Emission spectrum

An emission spectrum of the electromagnetic spectrum, which is emitted from atoms, molecules or materials, without the electromagnetic radiation of the same frequency is irradiated. The counterpart of an emission spectrum is the absorption spectrum. While discrete energy levels cause a line spectrum, call energy bands show a continuous spectrum.

Atomic spectrum

An atomic spectrum is the emission spectrum of a single isolated atom, ie the intensity of the light emitted by it ( emitted ) light as a function of the wavelength ( or frequency). The spectral lines correspond to the energy difference between two different states of the atom. This energy difference is, applied for example by an absorbed light particle, a photon, and then, with that energy emitted in the form of another photon, ie emitted. This energy (or in the spectrum of the line) is discrete, so it can not have any values ​​. This implies that each atom - can emit only discrete particles Wavelength - according to its electron configuration. The wavelengths of the emitted particles are therefore specific for a particular member. That the "lines" are exactly enough, curves having a predetermined width in the spectrum (, peak '), is based on quantum effects.

A comparison of the top two images ( 1, 2) shows that the spectral lines are wider with increasing gas pressure. At very high pressure, the line width can increase to such an extent that one observes a light continuum similar to a solid body. Cause is the frequent expectant mutual interference of atoms in collisions. The example of the spectral line at 491.6 nm can be seen that the relative intensity of this line is strongly dependent on the gas pressure.

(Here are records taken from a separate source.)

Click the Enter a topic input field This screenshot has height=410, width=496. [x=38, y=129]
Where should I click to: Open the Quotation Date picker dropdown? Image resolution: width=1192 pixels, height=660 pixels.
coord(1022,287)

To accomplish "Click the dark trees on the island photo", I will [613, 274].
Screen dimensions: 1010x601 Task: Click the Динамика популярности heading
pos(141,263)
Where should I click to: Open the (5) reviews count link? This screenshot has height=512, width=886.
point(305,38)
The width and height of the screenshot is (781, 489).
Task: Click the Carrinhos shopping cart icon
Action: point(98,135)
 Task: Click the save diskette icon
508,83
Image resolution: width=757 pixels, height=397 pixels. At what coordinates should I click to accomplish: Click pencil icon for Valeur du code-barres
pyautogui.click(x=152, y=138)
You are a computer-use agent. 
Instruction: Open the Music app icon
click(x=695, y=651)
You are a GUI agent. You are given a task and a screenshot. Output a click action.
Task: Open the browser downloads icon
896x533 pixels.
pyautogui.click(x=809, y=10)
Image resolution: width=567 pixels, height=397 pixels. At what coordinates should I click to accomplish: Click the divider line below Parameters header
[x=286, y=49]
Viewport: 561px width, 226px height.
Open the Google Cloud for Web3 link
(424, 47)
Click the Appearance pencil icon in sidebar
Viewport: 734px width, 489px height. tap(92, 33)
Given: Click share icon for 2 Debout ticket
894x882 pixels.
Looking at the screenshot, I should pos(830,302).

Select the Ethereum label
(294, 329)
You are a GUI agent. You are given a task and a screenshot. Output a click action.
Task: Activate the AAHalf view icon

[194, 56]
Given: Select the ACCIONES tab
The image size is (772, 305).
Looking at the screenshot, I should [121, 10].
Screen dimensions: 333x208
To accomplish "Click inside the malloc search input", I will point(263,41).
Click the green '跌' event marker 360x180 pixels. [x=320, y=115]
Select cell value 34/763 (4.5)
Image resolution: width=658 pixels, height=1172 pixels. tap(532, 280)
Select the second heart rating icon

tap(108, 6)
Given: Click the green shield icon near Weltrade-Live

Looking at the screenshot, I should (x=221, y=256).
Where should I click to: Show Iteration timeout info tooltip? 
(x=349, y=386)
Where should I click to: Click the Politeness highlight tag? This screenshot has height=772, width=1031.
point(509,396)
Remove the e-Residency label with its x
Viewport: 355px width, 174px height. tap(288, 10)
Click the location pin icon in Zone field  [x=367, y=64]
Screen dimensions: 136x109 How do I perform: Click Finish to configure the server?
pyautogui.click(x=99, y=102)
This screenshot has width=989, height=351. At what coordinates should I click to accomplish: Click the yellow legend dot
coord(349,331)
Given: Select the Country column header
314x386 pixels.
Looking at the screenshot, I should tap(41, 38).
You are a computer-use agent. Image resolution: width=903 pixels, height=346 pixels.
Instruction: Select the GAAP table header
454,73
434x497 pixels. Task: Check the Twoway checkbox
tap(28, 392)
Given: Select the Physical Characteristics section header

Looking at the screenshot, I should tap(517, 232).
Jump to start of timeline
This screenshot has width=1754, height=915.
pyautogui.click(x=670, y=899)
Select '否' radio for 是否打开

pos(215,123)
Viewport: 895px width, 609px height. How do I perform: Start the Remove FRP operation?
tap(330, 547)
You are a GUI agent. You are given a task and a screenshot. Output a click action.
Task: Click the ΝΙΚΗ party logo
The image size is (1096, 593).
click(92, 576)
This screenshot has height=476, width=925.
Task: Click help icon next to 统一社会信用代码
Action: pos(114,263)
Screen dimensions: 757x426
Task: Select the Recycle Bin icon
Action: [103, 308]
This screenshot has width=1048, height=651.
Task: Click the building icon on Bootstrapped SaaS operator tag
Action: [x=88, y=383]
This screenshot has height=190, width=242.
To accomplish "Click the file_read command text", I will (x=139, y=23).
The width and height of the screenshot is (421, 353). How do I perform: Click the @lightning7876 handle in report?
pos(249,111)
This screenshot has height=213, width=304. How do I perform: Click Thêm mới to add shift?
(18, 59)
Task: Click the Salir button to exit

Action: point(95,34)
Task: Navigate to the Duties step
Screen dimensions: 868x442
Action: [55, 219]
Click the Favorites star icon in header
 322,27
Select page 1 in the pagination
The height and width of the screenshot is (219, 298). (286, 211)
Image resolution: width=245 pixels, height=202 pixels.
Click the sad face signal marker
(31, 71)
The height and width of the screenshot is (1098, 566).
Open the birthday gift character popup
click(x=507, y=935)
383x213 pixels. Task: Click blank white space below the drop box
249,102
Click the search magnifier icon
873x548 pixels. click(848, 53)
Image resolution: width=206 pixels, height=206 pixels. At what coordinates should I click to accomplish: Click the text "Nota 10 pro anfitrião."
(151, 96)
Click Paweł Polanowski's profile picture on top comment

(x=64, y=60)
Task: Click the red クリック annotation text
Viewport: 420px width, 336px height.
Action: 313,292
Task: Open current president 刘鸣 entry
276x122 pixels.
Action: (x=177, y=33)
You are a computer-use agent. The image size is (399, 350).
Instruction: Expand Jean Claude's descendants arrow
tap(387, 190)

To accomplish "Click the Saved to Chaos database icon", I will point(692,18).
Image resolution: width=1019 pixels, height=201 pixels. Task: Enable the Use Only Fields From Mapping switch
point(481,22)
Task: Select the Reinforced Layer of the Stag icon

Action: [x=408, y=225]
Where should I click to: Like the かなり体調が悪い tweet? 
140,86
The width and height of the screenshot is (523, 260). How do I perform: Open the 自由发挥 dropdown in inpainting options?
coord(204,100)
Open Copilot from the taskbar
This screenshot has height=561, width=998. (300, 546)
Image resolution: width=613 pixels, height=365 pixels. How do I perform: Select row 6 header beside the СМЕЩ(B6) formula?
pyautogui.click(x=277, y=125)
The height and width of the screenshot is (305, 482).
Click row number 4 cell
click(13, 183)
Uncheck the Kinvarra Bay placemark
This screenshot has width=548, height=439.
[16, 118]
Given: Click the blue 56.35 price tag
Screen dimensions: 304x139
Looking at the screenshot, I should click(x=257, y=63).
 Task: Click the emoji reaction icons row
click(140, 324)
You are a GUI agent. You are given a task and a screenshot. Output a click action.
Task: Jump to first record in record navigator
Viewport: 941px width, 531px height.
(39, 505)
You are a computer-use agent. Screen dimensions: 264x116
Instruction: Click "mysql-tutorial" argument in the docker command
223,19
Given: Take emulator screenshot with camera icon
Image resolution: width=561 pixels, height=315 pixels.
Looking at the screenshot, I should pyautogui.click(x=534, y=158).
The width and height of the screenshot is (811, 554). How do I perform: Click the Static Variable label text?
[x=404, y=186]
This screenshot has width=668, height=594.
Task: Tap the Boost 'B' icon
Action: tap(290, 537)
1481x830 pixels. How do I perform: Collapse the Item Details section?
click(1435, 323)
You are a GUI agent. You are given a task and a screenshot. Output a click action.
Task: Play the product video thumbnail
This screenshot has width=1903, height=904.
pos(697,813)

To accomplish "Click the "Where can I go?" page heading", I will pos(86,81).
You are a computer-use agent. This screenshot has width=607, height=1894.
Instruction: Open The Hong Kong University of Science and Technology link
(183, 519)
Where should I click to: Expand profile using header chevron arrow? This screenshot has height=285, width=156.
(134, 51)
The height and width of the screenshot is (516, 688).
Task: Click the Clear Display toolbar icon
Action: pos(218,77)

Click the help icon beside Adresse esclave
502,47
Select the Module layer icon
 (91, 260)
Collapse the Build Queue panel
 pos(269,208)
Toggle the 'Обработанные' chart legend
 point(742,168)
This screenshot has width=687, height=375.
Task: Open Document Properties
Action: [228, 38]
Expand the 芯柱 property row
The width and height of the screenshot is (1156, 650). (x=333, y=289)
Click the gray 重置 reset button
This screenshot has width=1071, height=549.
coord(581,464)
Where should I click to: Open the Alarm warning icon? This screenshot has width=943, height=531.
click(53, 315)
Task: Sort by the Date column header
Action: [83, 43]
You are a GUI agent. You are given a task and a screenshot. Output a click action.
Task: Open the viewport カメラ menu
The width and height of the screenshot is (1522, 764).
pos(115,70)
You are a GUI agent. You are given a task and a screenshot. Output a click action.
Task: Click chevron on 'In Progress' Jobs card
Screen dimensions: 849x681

In the picture below ( 3) one recognizes a different characteristic of the spectral lines for the element cadmium.

If by absorption of a photon, an electron completely detached from the atom is called ionization of the atom. This is dependent on the initial state of the electron, a certain minimum energy required. Since ionization is possible for a continuous energy range above the minimum energy, a continuum is possible. The reverse process, the emission of a photon in the capture of the electron is called a recombination of the electron with the positive ion. In this process, continuous radiation, the boundary continuum arises.

Molecular spectrum

A molecular spectrum is the result of a spectrum equal to the atomic spectrum described. However, the energy levels are mostly different and so are the relevant lines in the infrared.

Emission spectrum of a solid or liquid material

While the emission spectrum of dilute gases is a line spectrum, emit hot solids and liquids a continuous spectrum, because the individual atoms in addition interact with each other and thus the discrete quantum states merge. Such a continuous spectrum can be calculated by the spectrum of a black body ( Planck's radiation law ) multiplying the same temperature with the absorption coefficient of electromagnetic radiation of the " object " at the respective wavelength.